Directions: Within the records below, find the line with "Where should I" and the line with "The height and", then reproduce exactly those two lines and all lines between them, without any picture.

Source material:
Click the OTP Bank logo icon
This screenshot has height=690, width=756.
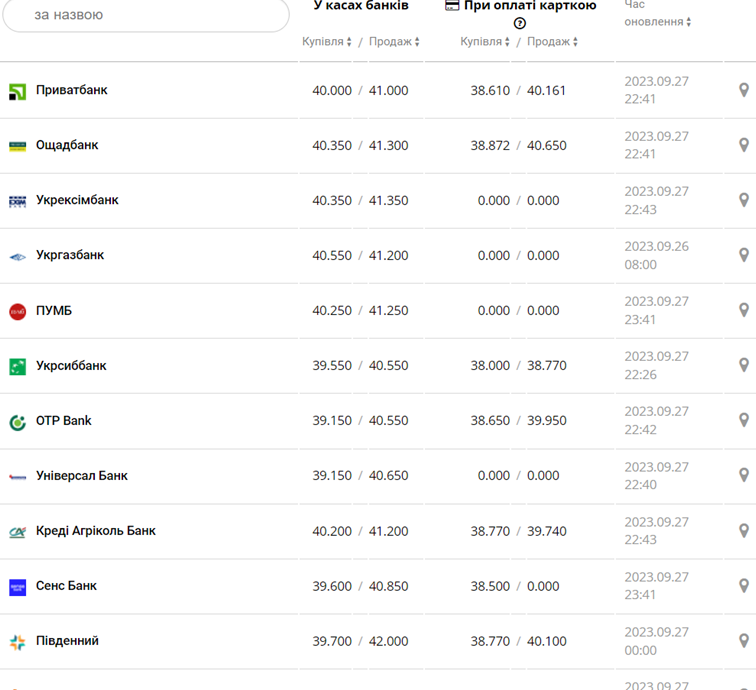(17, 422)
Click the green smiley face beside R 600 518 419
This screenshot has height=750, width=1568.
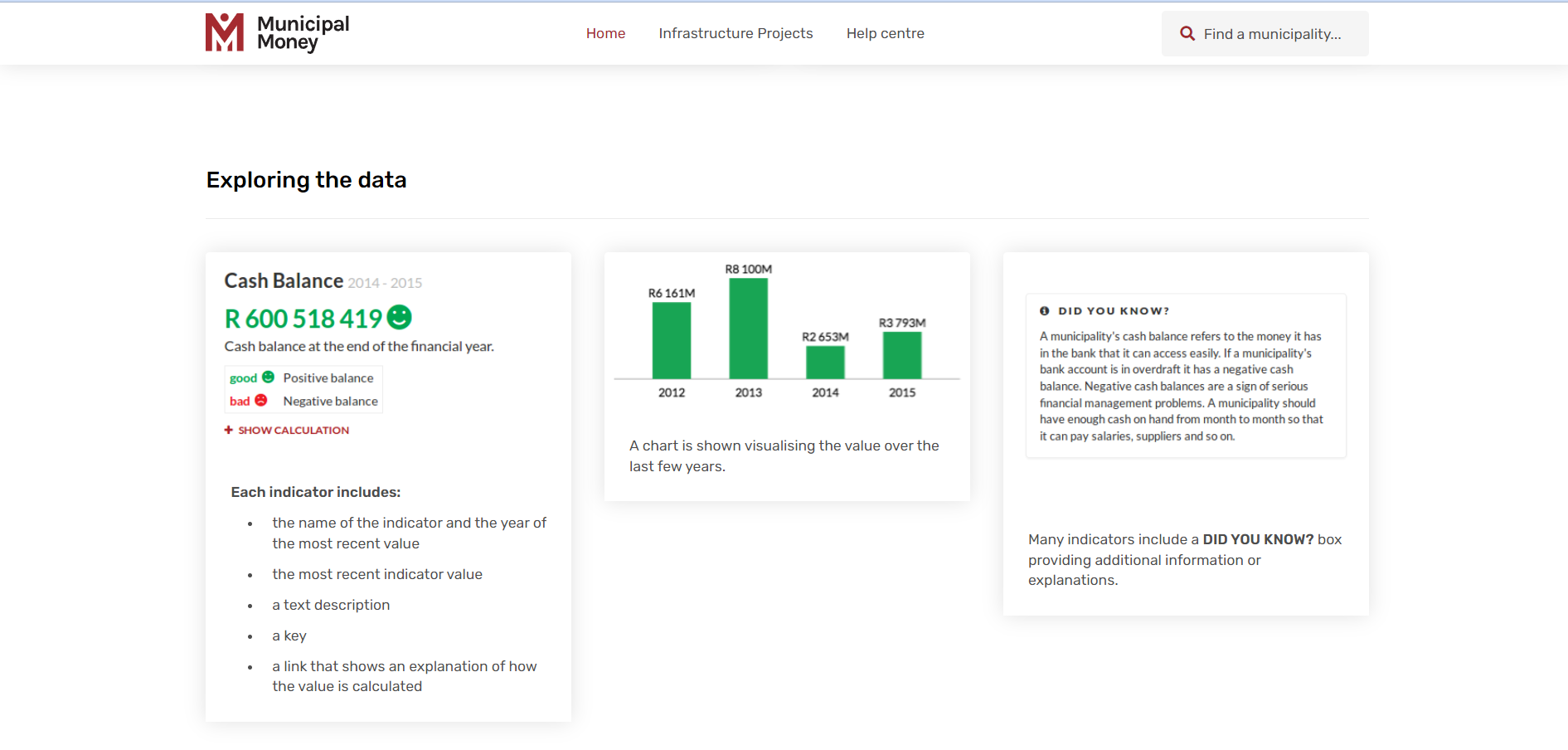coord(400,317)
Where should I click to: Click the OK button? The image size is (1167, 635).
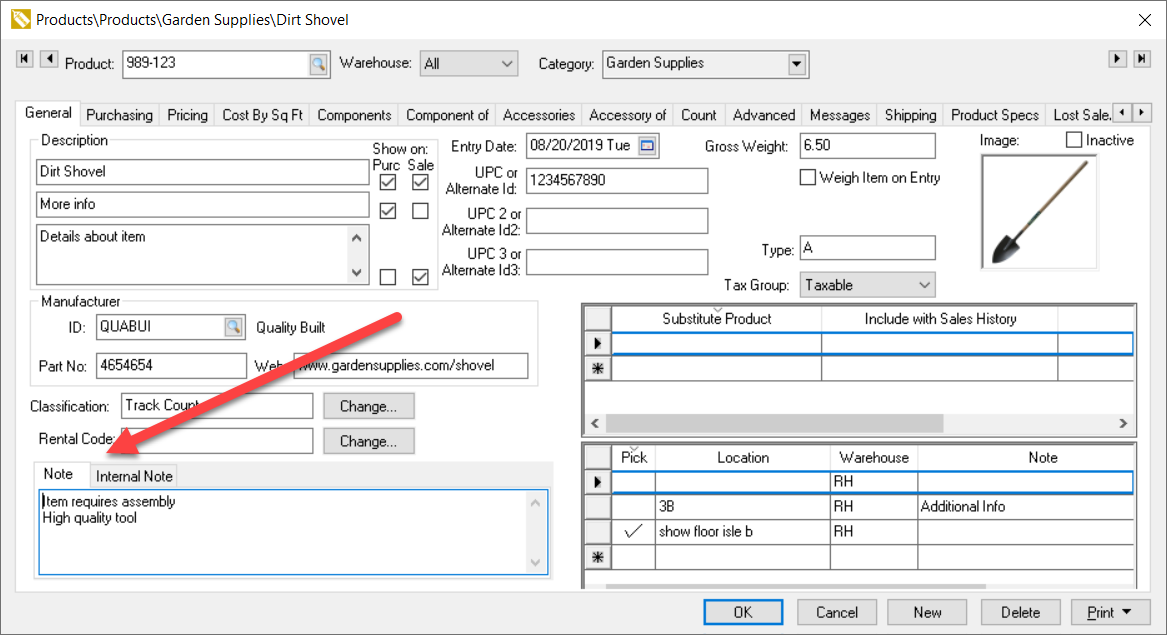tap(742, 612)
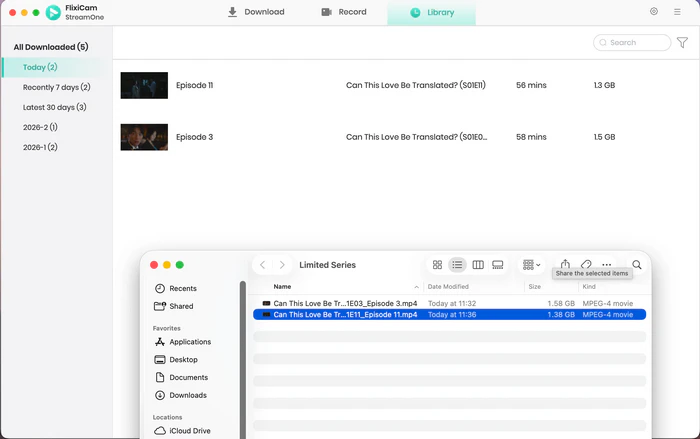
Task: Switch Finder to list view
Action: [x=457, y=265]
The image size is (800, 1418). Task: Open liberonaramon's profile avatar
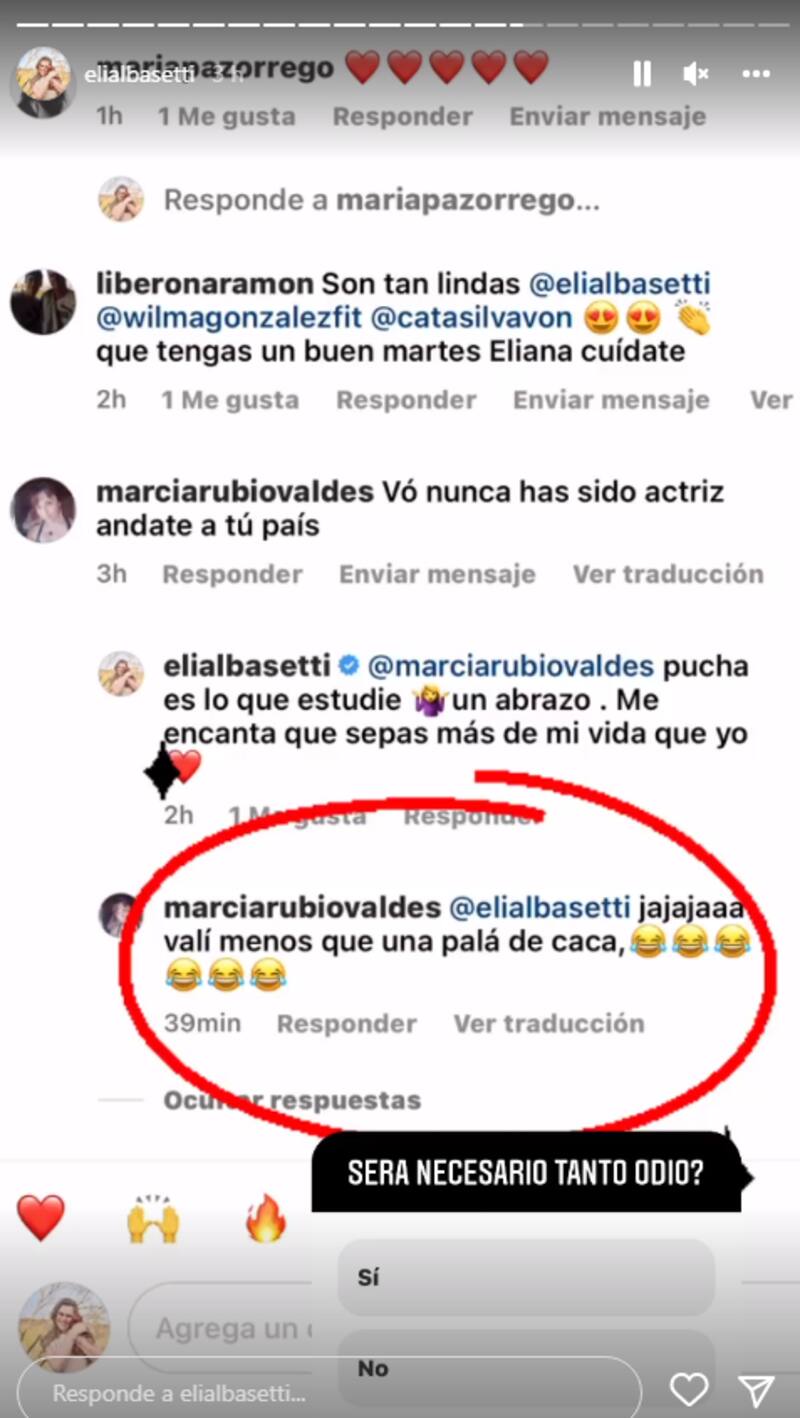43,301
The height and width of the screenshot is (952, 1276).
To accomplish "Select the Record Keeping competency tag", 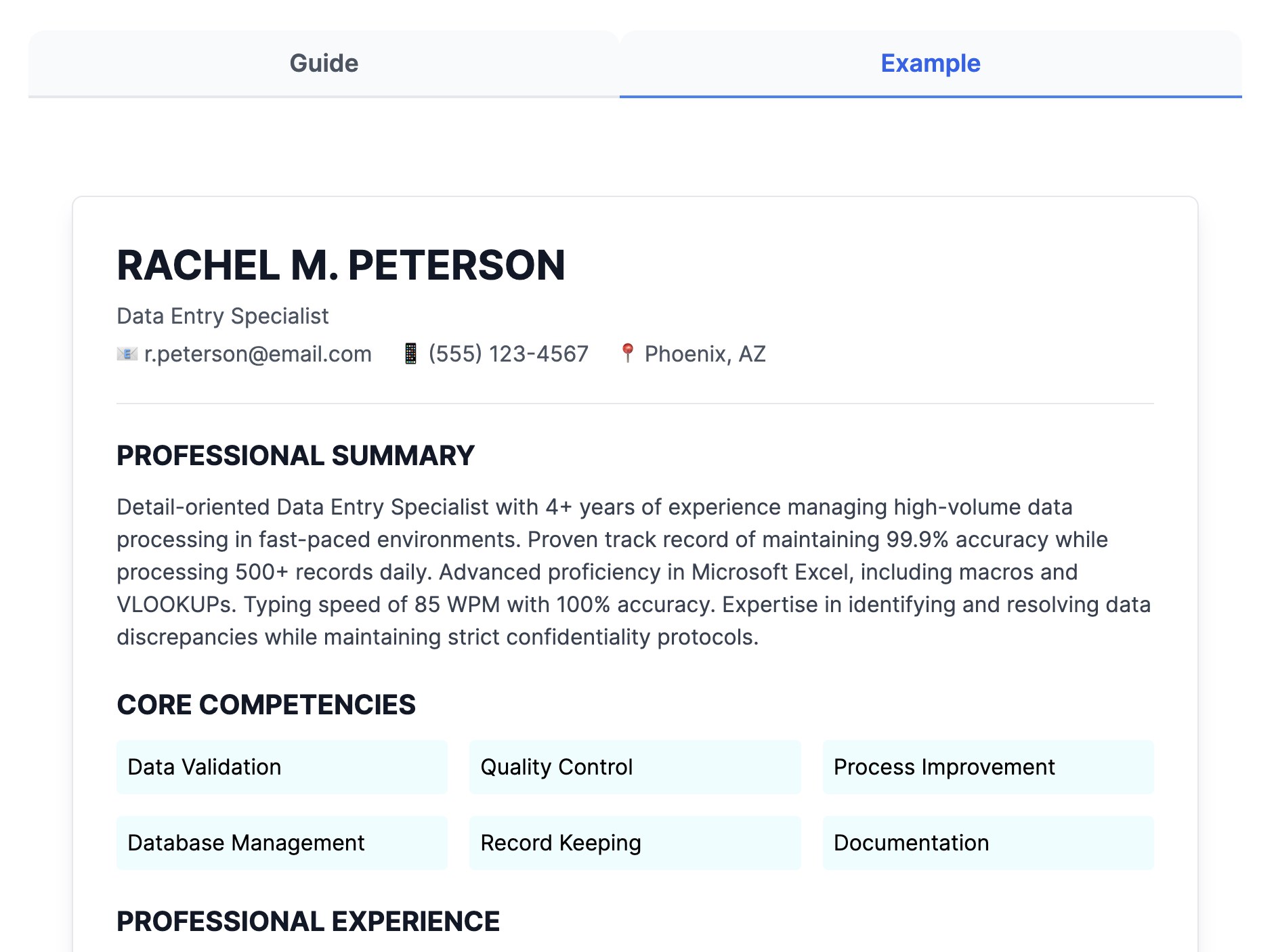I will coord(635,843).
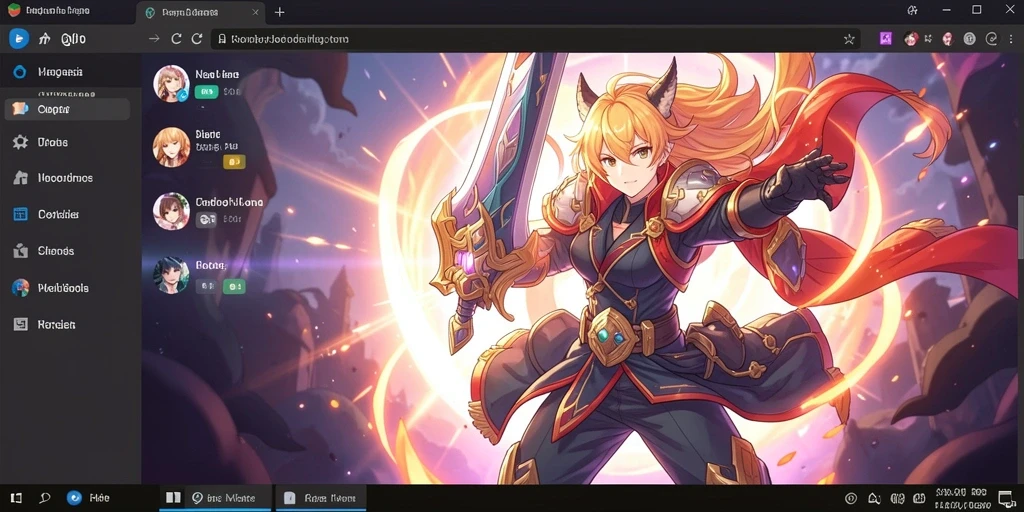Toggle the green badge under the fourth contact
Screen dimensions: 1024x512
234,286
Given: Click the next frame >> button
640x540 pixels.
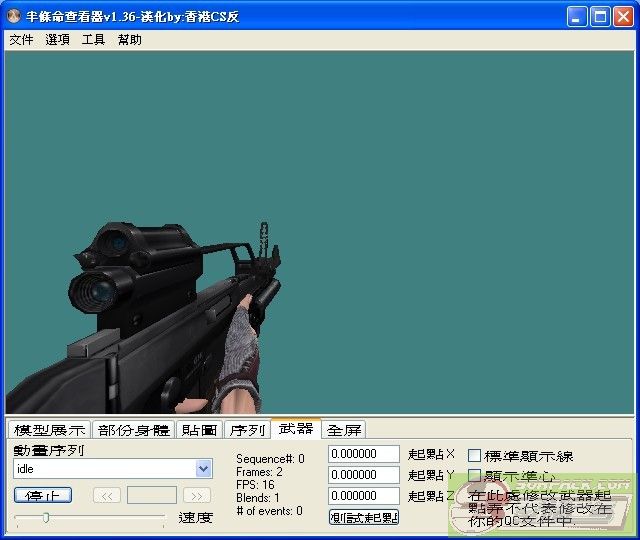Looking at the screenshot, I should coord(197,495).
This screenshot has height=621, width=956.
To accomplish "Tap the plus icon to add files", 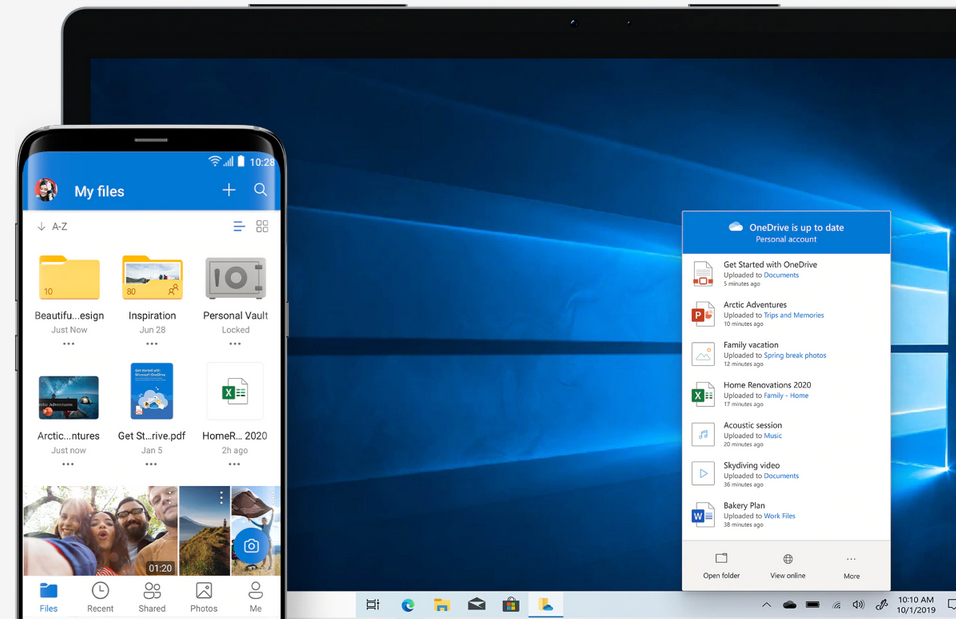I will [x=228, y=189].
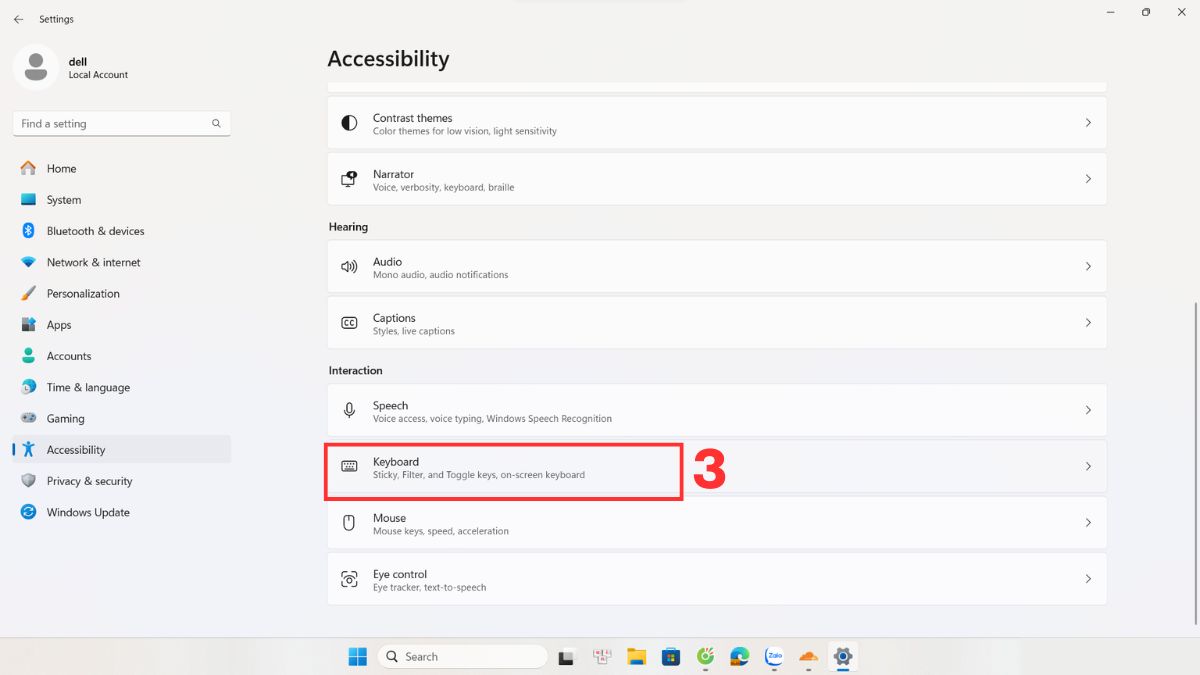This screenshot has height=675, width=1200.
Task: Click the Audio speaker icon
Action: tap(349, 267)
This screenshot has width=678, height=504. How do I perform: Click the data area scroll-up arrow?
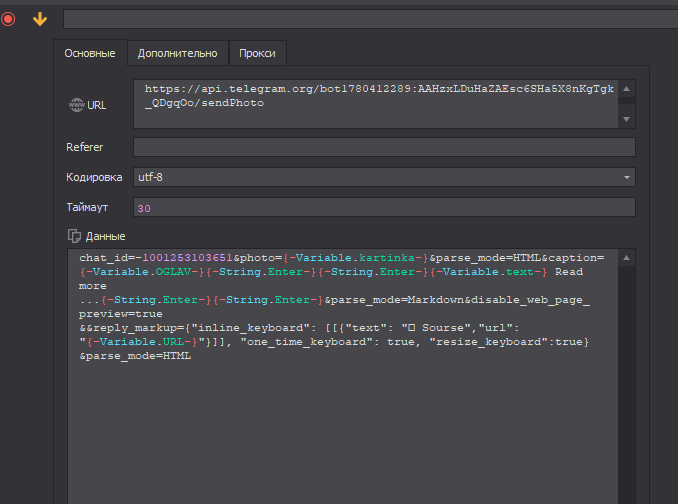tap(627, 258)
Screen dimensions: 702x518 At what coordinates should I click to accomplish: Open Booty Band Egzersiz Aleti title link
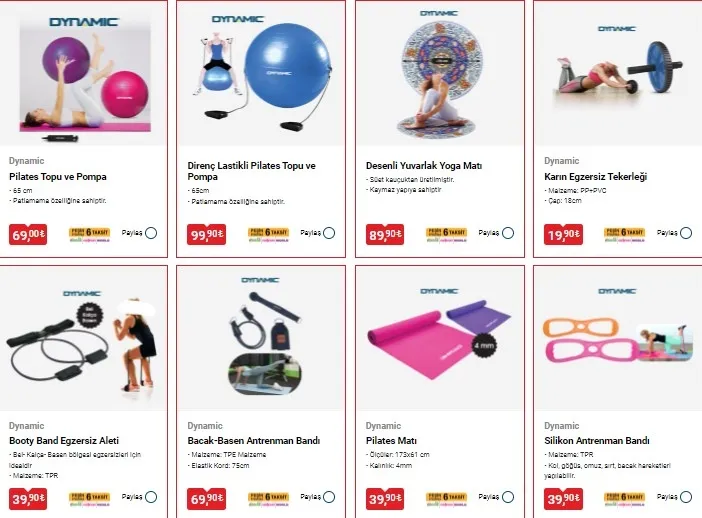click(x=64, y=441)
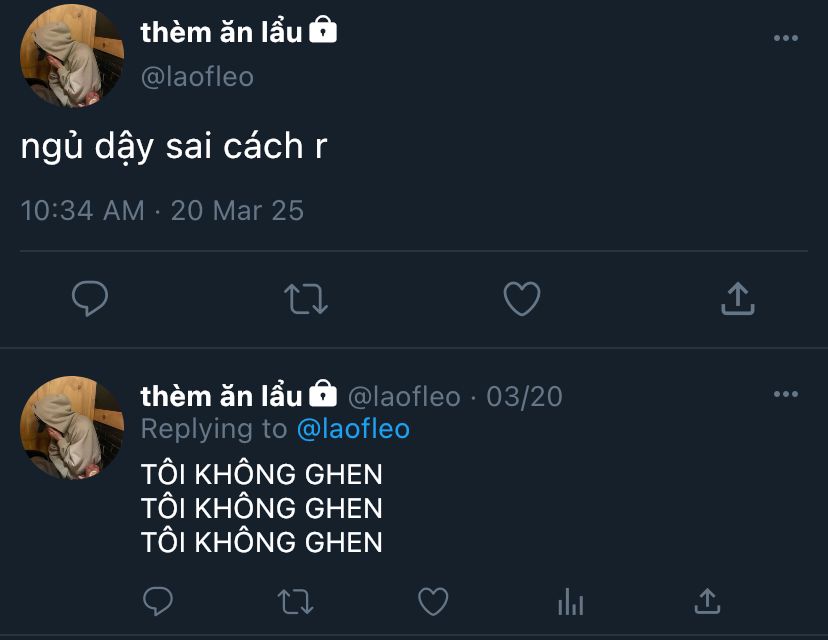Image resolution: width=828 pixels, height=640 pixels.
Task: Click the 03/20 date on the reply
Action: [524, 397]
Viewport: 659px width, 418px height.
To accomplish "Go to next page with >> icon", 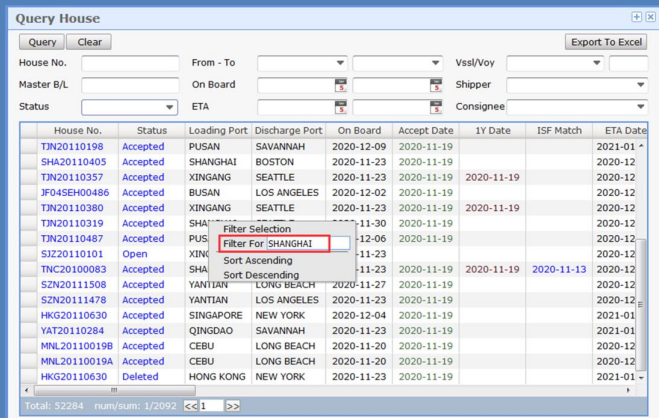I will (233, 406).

Task result:
Where should I click to: Click the OK button? The image size is (1167, 635).
tap(742, 612)
Task: Switch Finder to list view
Action: [x=457, y=265]
The image size is (800, 1418). Task: Open liberonaramon's profile avatar
43,301
The height and width of the screenshot is (952, 1276).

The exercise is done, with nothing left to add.